Tetiana Verbitska, experta en política nuclear del Centro Nacional de Ecología de Ucrania, piensa que pocas personas comprenden los retos del legado de Chernobyl. Hay un movimiento, dice espantada, para reducir de 18 a 6 millas el radio de la zona de exclusión que rodea la planta. Y advierte que no hay solución.
“No tenemos la tecnología para solucionar el problema”, dijo. “No tenemos el proceso para desarrollar la tecnología con que podamos solucionar el problema, y no tenemos el dinero para financiar ese proceso. Las soluciones a los problemas de Chernobyl es, en lo fundamental, sellar el lugar. Tendremos hijos y nietos inteligentes que en unos 100 años darán con la solución”.
Sirota, naturalmente, no sabía nada de esto la mañana que salió corriendo de la escuela hasta un puente cercano a la planta para ver el alboroto, antes de pasar el resto de 1986 en el hospital, antes de los años de tratamiento por exposición a la radiación, antes de que su madre perdiera el cabello.
Sirota nunca se había enfermado.
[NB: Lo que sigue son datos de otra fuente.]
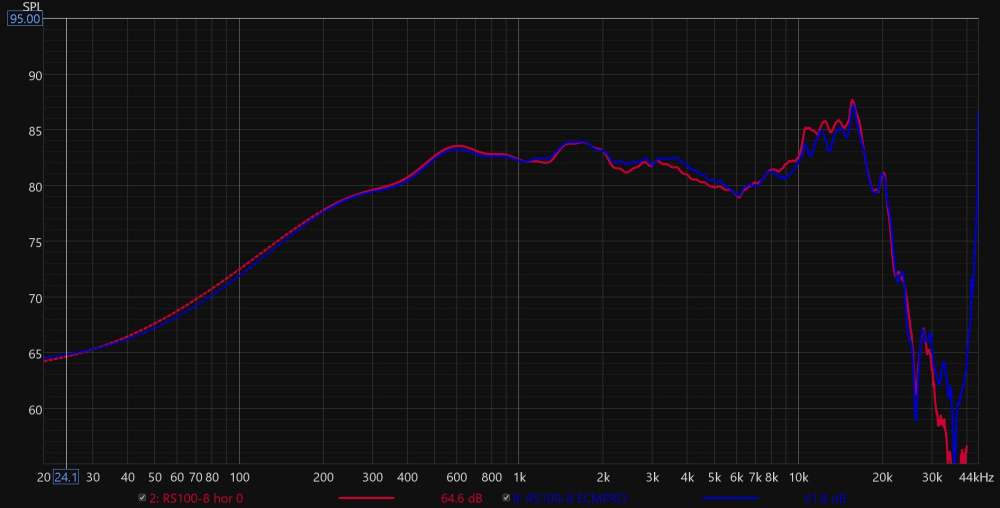Uncheck the RS100-8 hor 0 trace checkbox
Image resolution: width=1000 pixels, height=508 pixels.
142,497
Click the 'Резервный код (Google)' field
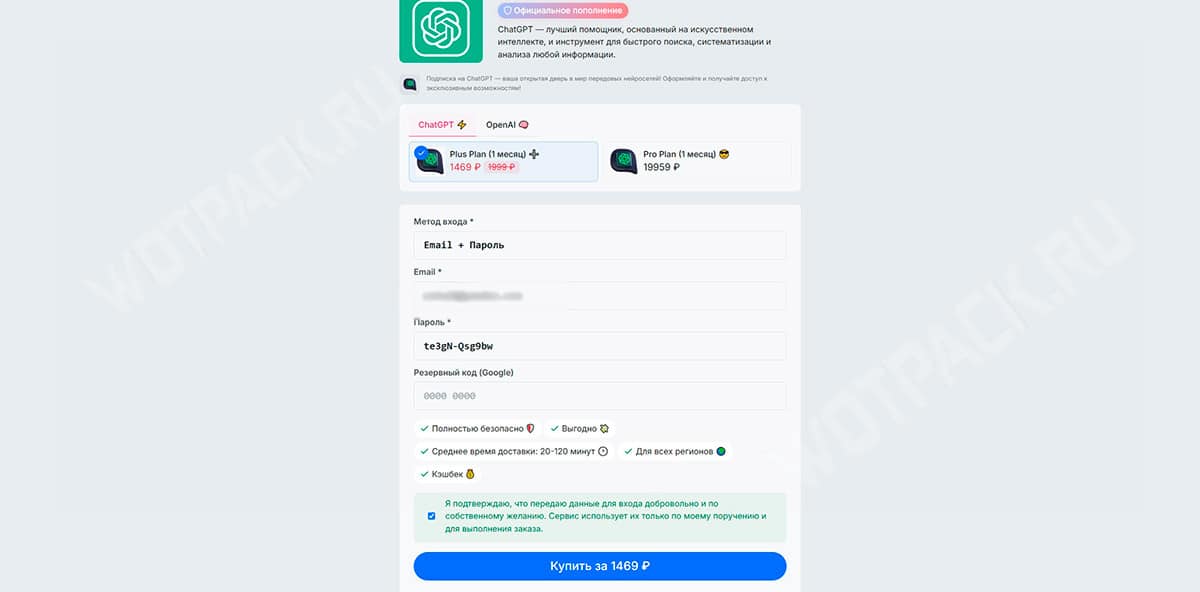This screenshot has height=592, width=1200. pos(600,396)
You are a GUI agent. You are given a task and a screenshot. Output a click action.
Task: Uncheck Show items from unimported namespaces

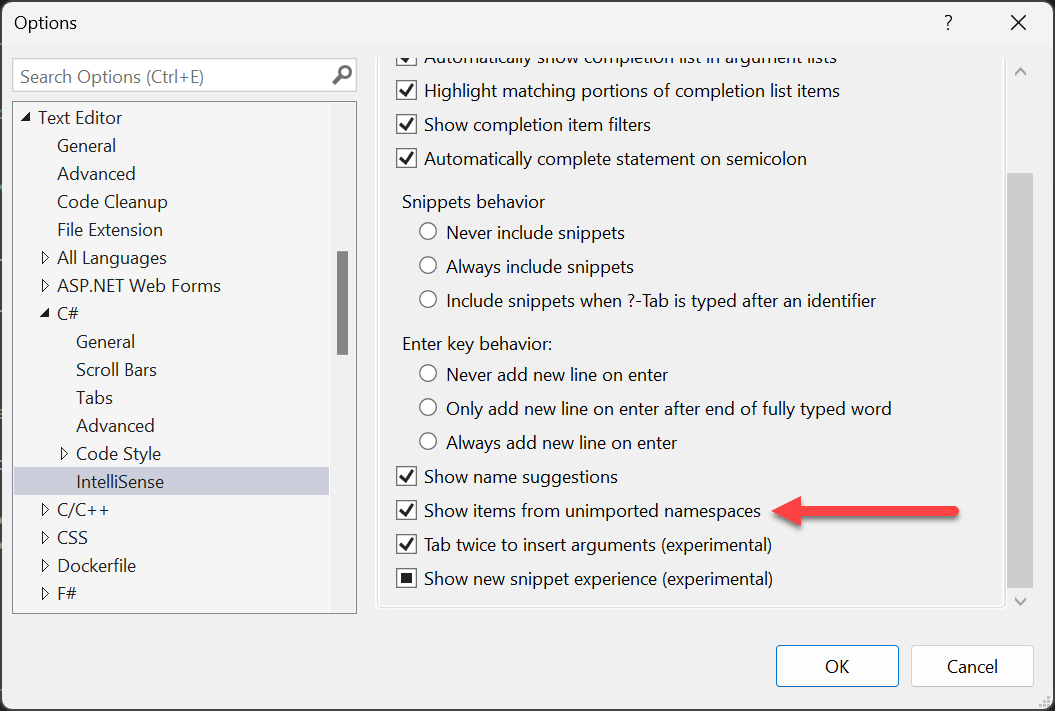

Era algo de lo que estaba orgulloso. Su madre solía alardear de eso. Pero después de Chernobyl, no encontraban cura. Durante años pasó al menos un mes al año en el hospital. El diagnóstico oficial ucraniano para los muchos que se quejaban de enfermedades relacionadas con la radiación después de Chernobyl fue “radiofobia”. Las llamadas “víctimas de Chernobyl” tenían más temor por lo que había sucedido que alguna enfermedad, era la línea oficial.
Los ojos se le llenan de lágrimas cuando mira fotos de su madre, con su hermoso cabello rubio largo.
“Se le cayó casi todo el cabello”, dice. “El que le queda, lo lleva muy corto”.
A pesar de los problemas de salud, Pripiat sigue siendo una parte fundamental de los sueños de Sirota.
Volvió al lugar seis años después, en 1992. Él y un amigo entraron subrepticiamente para echar un vistazo. Recuerda haberse sorprendido de que no había cambiado mucho.
Ya de adulto, decidió regresar a vivir y se mudó muy cerca de la zona de exclusión, donde la casa le cuesta solo $125.
“No como los hongos que crecen por aquí”, dijo. “También evito comer carne de animales de la zona. Eso es lo que nos dicen: mientras no hagamos eso, estamos seguros”.
Sirota vive con un contador Geiger al cuello. Lleva un segundo en caso que el otro falle.
El clic constante que emite el contador mide la radiación. Incluso en su casa, mientras cocina o descansa, el sonido es constante: clic... clic... clic.
Sirota se dedica a mostrar a los visitantes los alrededores de la zona irradiada. Un par de días a la semana pasa por un punto de control fuertemente custodiado para entrar a la zona contaminada.
Entre los recorridos y algún que otro trabajo dentro y alrededor de la zona prohibida se gana la vida.
“Chernobyl me atrae”, explica. “Es lo que más tristeza me ha provocado en la vida, pero también porque es lo que más alegría me ha dado. Siento que el accidente en la planta me robó una niñez perfecta, una vida perfecta. Yo sé que eso no es racional, pero si me quedo el tiempo suficiente, a lo mejor puedo recuperarlas”.